Just wanted to note that I finally started reading Alasdair MacIntyre’s After Virtue [1], and it’s relevant. Insofar as modern debates about moral categories use language that has been deprived of its original context.

And I like it – it’s not hard to read. :-) One thing that makes me sad is that it’s like a movie for which you know you’ll need to read the sequel: his later books develop his ideas further. But thankfuly he never (later) departs from the views in the original book, and defends it again in the preface to its third edition (2007). I’m also looking at an essay written this year by a philosopher Alan White who say that MacIntyre misread one of the people he criticized (https://www.degruyter.com/view/journals/opphil/3/1/article-p161.xml), but…eh… I’m not sure it’s necessary.

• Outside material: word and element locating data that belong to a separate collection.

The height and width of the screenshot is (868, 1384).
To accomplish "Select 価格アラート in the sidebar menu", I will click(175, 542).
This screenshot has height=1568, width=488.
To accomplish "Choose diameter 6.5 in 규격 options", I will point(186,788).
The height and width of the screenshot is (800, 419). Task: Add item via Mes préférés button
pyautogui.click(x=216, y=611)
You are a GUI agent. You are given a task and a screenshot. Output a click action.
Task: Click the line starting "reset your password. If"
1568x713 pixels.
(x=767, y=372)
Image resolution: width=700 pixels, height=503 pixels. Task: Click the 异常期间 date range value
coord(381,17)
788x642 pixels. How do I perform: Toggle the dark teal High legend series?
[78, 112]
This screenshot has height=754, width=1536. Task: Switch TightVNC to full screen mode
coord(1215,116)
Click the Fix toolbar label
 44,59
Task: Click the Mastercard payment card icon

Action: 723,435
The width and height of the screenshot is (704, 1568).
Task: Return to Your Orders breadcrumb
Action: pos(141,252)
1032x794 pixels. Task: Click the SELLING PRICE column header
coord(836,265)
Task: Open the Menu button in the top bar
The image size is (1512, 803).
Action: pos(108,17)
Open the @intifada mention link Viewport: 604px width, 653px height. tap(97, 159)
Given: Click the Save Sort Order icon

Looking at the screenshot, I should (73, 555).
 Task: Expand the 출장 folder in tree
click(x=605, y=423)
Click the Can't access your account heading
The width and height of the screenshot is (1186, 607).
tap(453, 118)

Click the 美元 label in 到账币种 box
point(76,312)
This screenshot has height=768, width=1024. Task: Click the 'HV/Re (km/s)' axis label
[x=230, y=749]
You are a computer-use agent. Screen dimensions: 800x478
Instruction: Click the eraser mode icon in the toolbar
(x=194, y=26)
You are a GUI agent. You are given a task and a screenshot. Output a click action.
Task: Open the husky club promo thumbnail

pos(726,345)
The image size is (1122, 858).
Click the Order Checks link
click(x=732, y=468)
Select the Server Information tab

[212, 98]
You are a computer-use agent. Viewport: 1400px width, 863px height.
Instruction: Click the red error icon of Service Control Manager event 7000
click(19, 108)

One thing this makes me think about relates to Wittgenstein: family resemblances, words meaning how their used, and different communities & traditions adopting different meanings for the same words. And even then, words have meanings that are “local in scope”, in the sense that they can’t always be extrapolated beyond their intended range – an example being the absurdities one finds with the word “all”, trying to extend “all” to mean everything in the universe.

…actually, this inspires me to keep writing a bit more…

THUS, the prospect for machine learning models that classify, that use datasets which are contingent upon a particular community, will necessarily produce nonsense or at least conflicts when extended beyond these scopes. So far the previous statement is mathematically trivial, it is so well-demonstrated. However, my “synthesis” or “point” in this regard is that THE SAME THING happens with human beings and our use of language. Again, students of philosophy and the humanities will find this to be “obvious”. But the “interdisciplinary” claim of the similarity between ML systems and human language is important.

FURTHERMORE, if we were to, say, try to amass a gigantic dataset of (English) language, the various contexts (or communities) in which these texts appear (separated either by time, geography, or specialized subcultures) would then all be AGGREGATED. Is there any reason to expect that this aggregation would result in meaningful output?

I’d say no,…and yet! The latest super-mega-gigantic language model from OpenAI, called GPT-3, is supposed to be able to adapt to contextual clues instantly. So… I don’t know. At this point my brain gives out. I guess I’ll just keep reading!